Generally, segment length of tangency is associated with the weight or force of attraction to the curve. Tangents long attracted more strongly than short. The curve will approach more quickly to the tangent at points with more weight.

To **add a new item** we should be on one end and press the key “**Ctrl**” and then the **left button** mouse.

The points on the curve can be rotated, because really what are the ends rotate its tangent. This change significantly alters the curve. The **rotation **be made by selecting the point and pressing “**R**“. moving the mouse will take the rotation to be validated by pressing the **left button**.

The mechanism is identical to that used to move or rotate objects and we apply the same methods of data entry.

As each object en Blender, associated menus and options exist that govern their specific parameters.

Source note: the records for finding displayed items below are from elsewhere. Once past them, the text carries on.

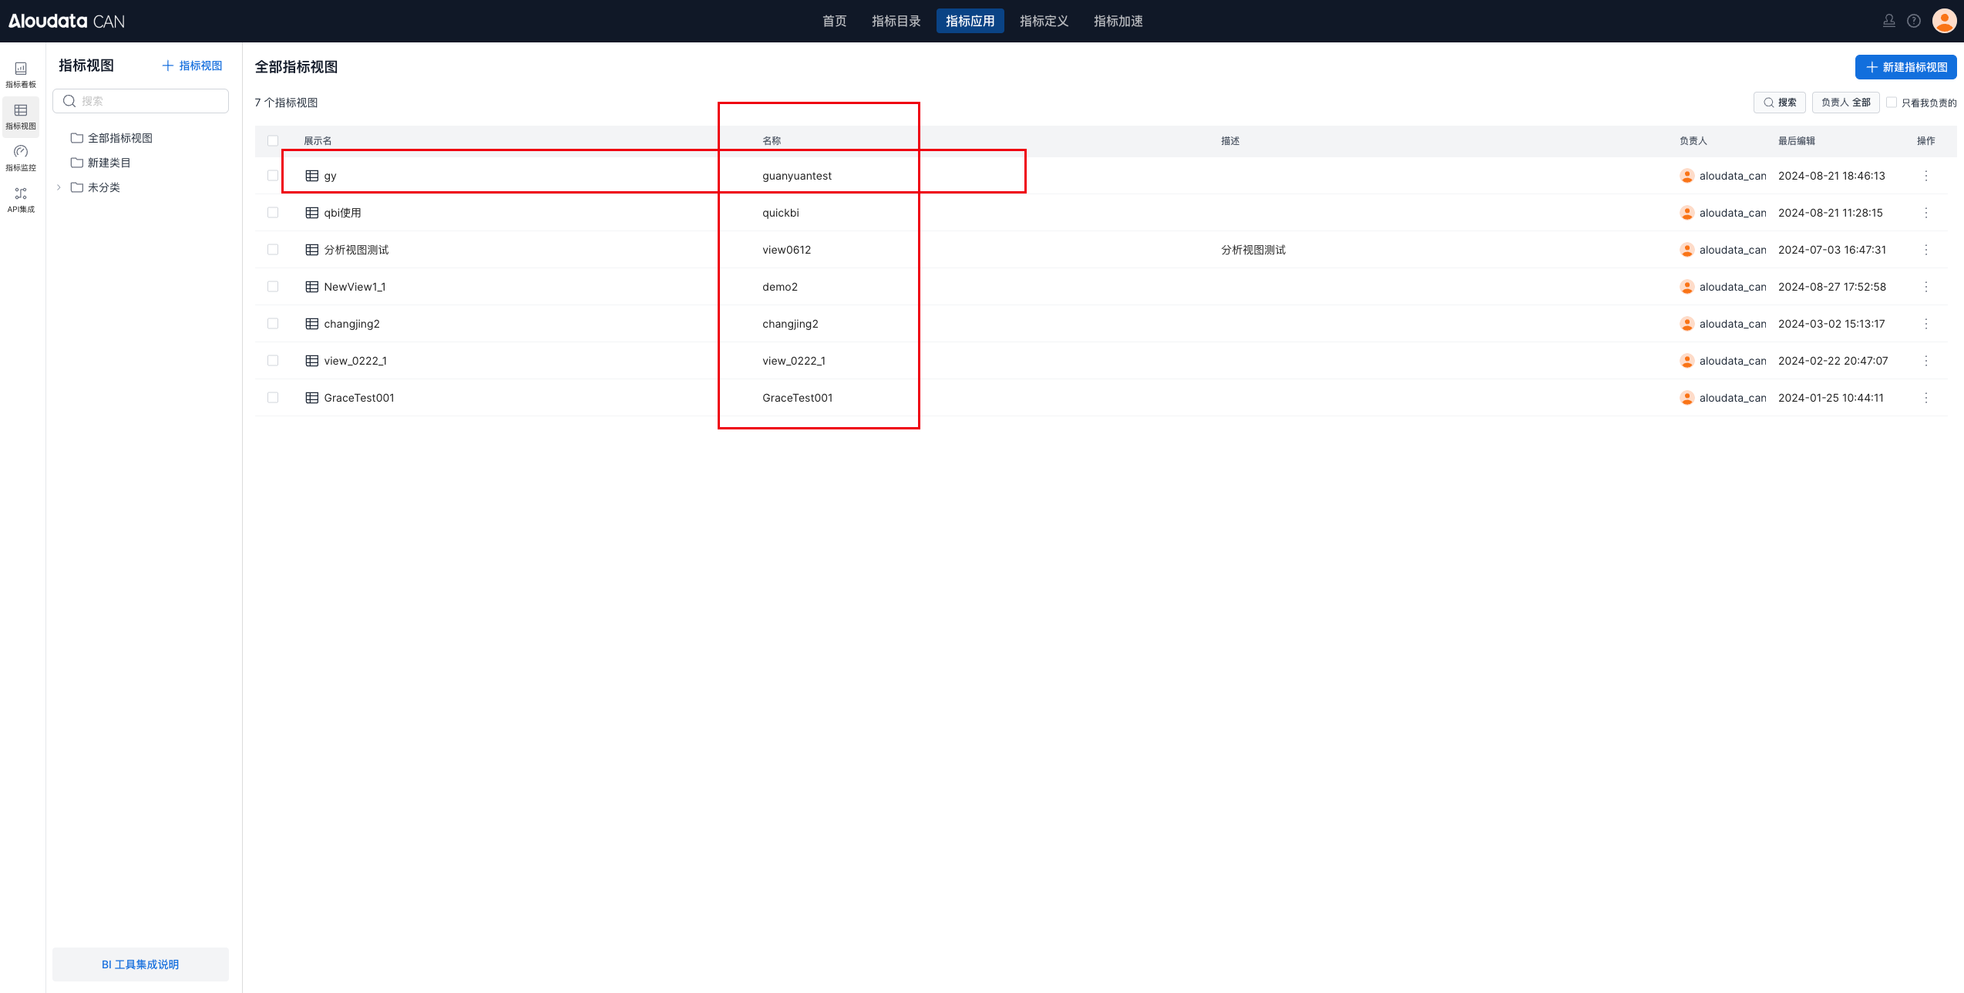Open the help question mark icon

(x=1914, y=21)
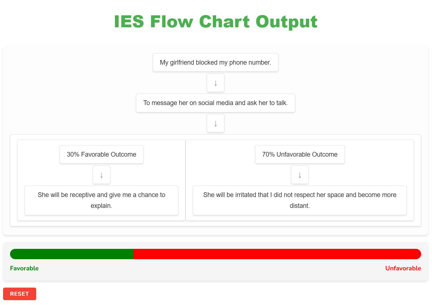
Task: Click the down arrow under 70% Unfavorable Outcome
Action: [300, 175]
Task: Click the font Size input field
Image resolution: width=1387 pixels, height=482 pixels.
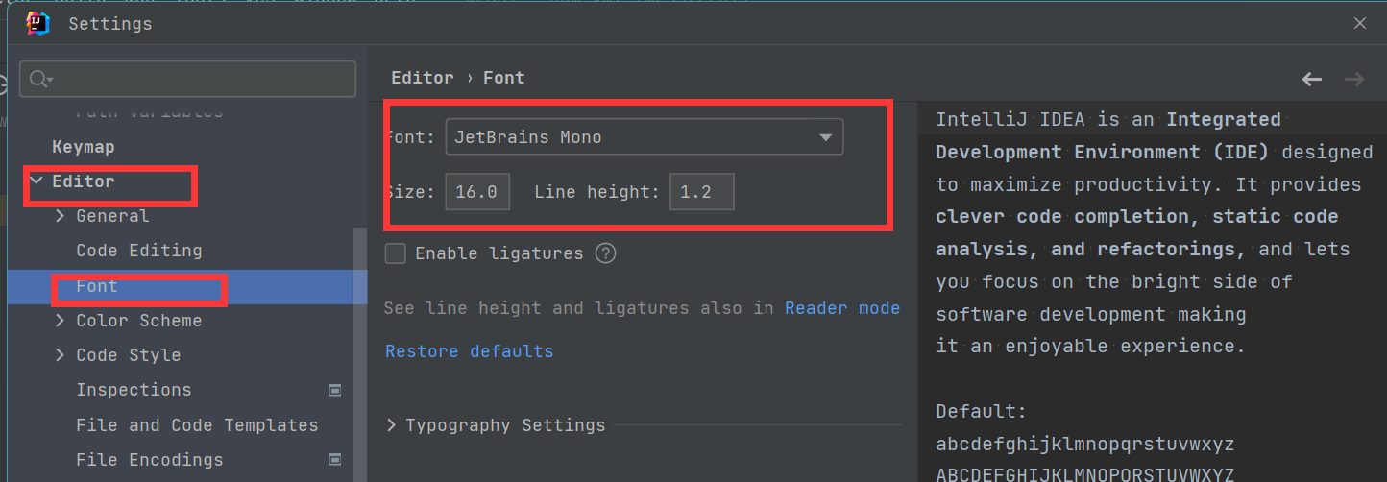Action: [x=477, y=192]
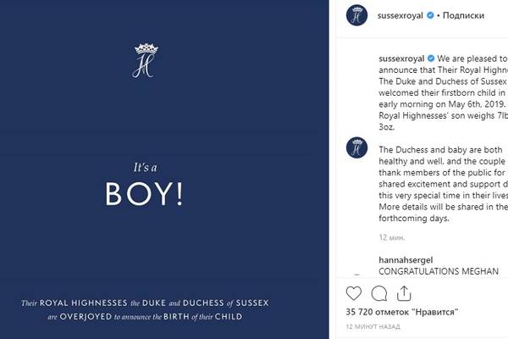Open comments with the speech bubble icon
This screenshot has width=508, height=339.
(x=380, y=293)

The curves are no exception.

Tab “Curve And Surface” allow us to generate surfaces from curves, defining a guide curve and associating at least one other to slide over the previous.

First we complete the basic manipulation and then we introduce more complex in its application.

## Curvas NURBS

NURBS (English acronym of the expression Non Uniform Rational B-splines) is a mathematical model commonly used in computer graphics for generating and representing curves and surfaces. (W)

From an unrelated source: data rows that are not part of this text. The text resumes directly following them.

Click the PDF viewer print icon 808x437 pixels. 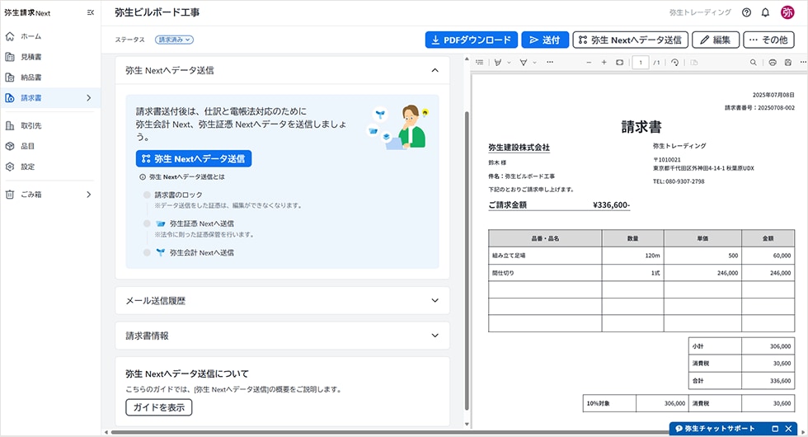[x=773, y=63]
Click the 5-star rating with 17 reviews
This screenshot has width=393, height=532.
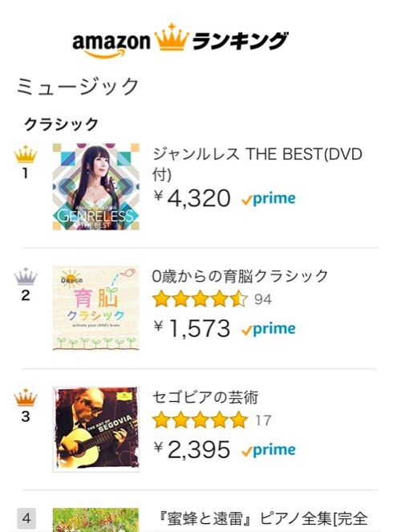point(212,420)
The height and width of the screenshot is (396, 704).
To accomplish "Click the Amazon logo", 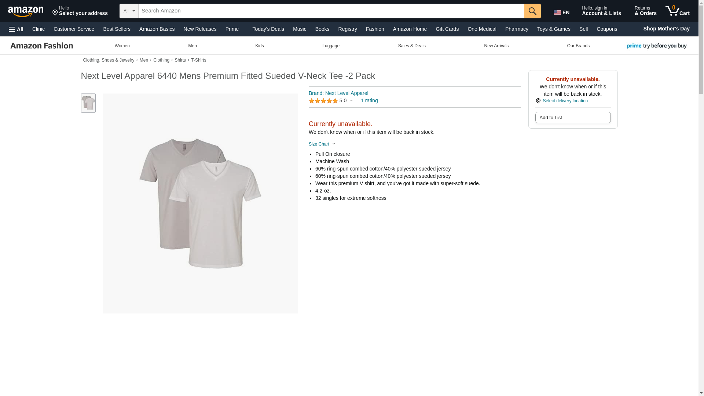I will (x=26, y=12).
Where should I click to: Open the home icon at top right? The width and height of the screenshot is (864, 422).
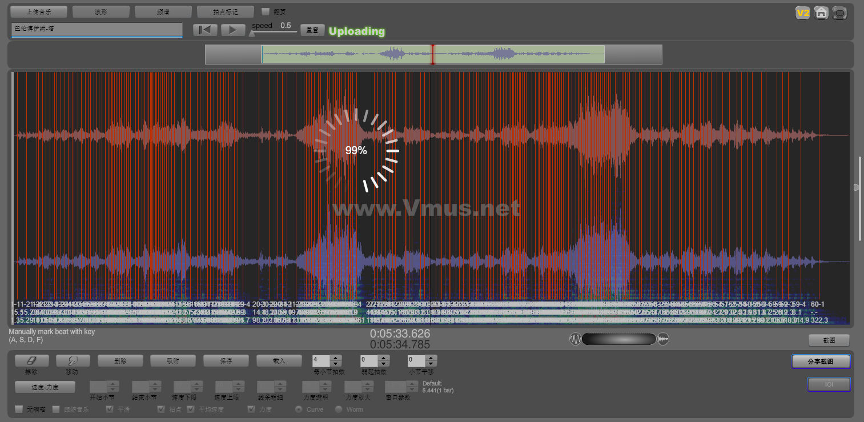pyautogui.click(x=821, y=13)
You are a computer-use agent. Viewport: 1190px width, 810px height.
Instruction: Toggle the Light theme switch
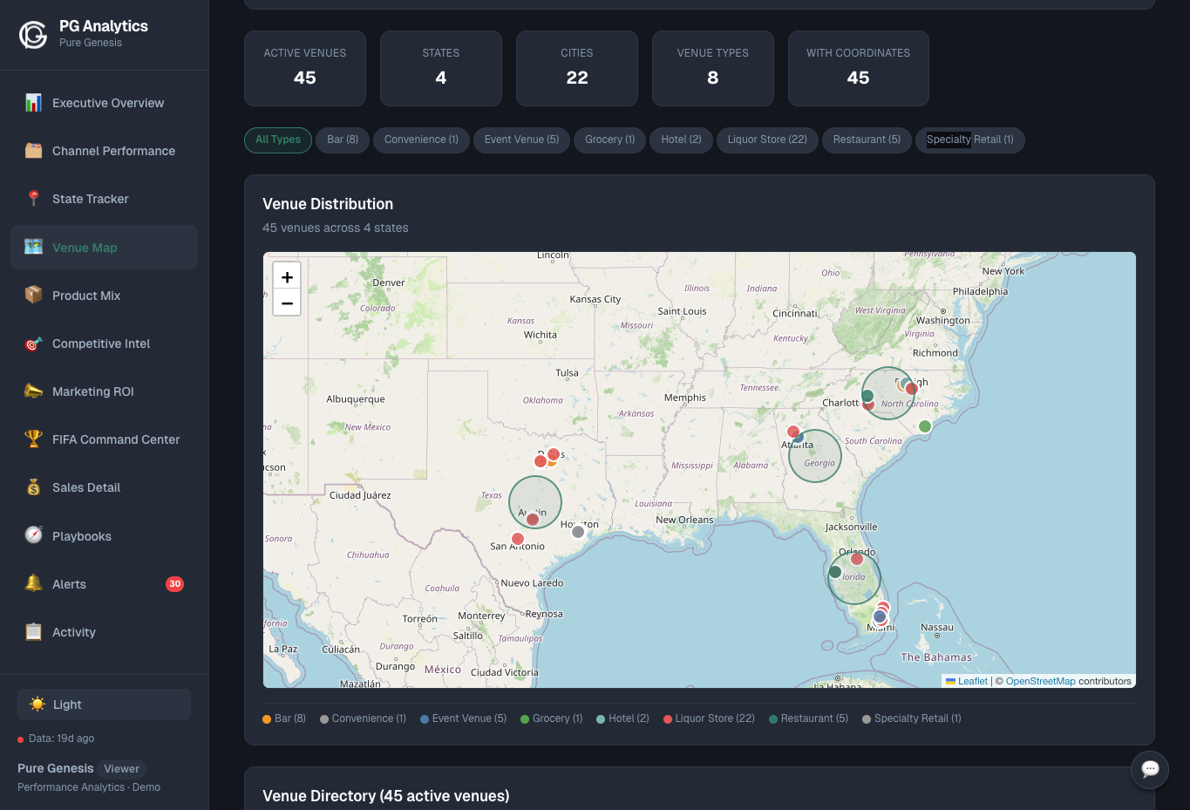click(104, 704)
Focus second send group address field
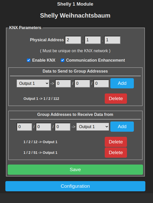Viewport: 153px width, 203px height. tap(82, 84)
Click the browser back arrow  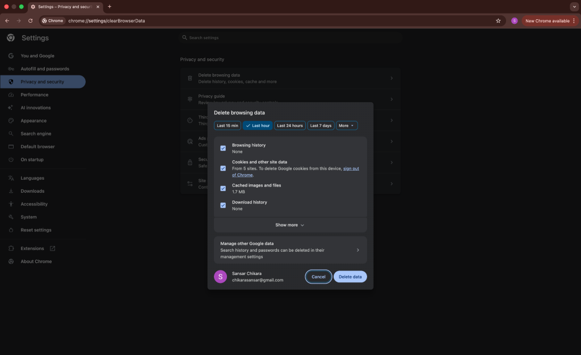(7, 20)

Blender incorporates open and closed NURBS. Editing and processing is performed in a similar manner to that described for Bezier curves.

The main feature that differentiates them is that the points that are used are not of the curve passing, but form a polygon which is close “saved” sides.

Technically this “In” called “tangency”. We say that **curve is tangential to the sides of the polygon**.

If you select the curve and had to edit mode in Blender, observe the control polygon.

The NURBS curve segment (represented in black color) is tangent to the central segment of the control polygon (amarillo).

The ends of the curve does not pass through the polygon vertices when entering the curve in the scene.

Modifying the control vertices of the polygon has associated variation in the shape of the curve;

It maintains the condition of tangency with the central segment although clearly varies address.

You can force the curve to pass through the ends, and modify various parameters that alter the shape of the curve.

To indicate for example that the start and end point are the corresponding control polygon use the button “**Endpoint U**” , for example.

Among the options that we are in the tab “Curve Tools” have the ability to convert the curves into polygons and backward.

We may change parameters that affect the order and the resolution of the curve, being able to generate small values polygonal.

The weight (“Weight”) affect the curvature of the curve, ahacia trend showing the most value.

By **key **“**F**” **closes or opens the curve**, uniting or separating the start and end points.

- Curves and surfaces in computer-aided geometric design
- What is a NURBS curve or surface
- NURBS (Wikipedia)
- Archive:Spline01.gif

Must be connected to post a comment.